Begin Listed entries
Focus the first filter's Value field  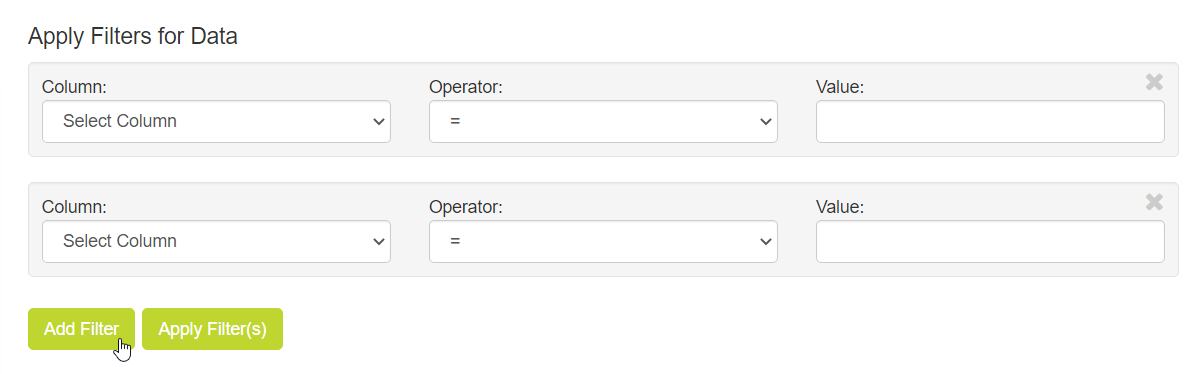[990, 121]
End Listed entries
Begin Listed entries
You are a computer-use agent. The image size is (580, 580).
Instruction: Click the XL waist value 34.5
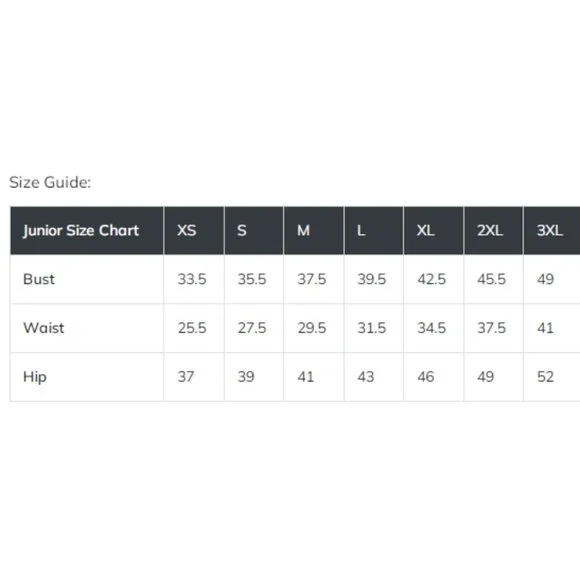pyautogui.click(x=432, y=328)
End Listed entries
Begin Listed entries
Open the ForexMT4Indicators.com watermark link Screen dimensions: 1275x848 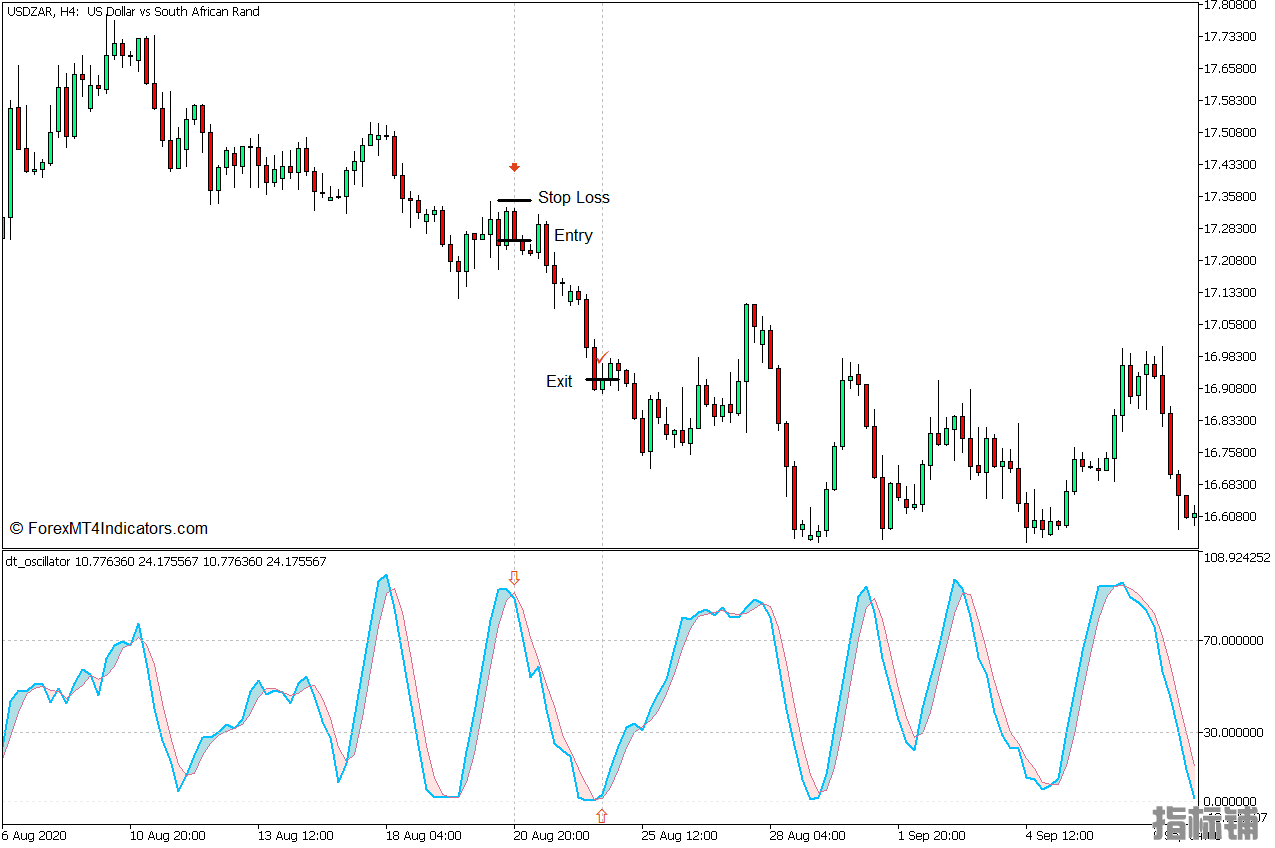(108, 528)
End Listed entries
Copy everything from the line containing "You are a computer-use" down to the line containing "pyautogui.click(x=432, y=328)", both lines included, character for character, and leave the pictures out.

_Correct answer_
You are a computer-use agent. The image size is (580, 580).
Instruction: Click the XL waist value 34.5
pyautogui.click(x=432, y=328)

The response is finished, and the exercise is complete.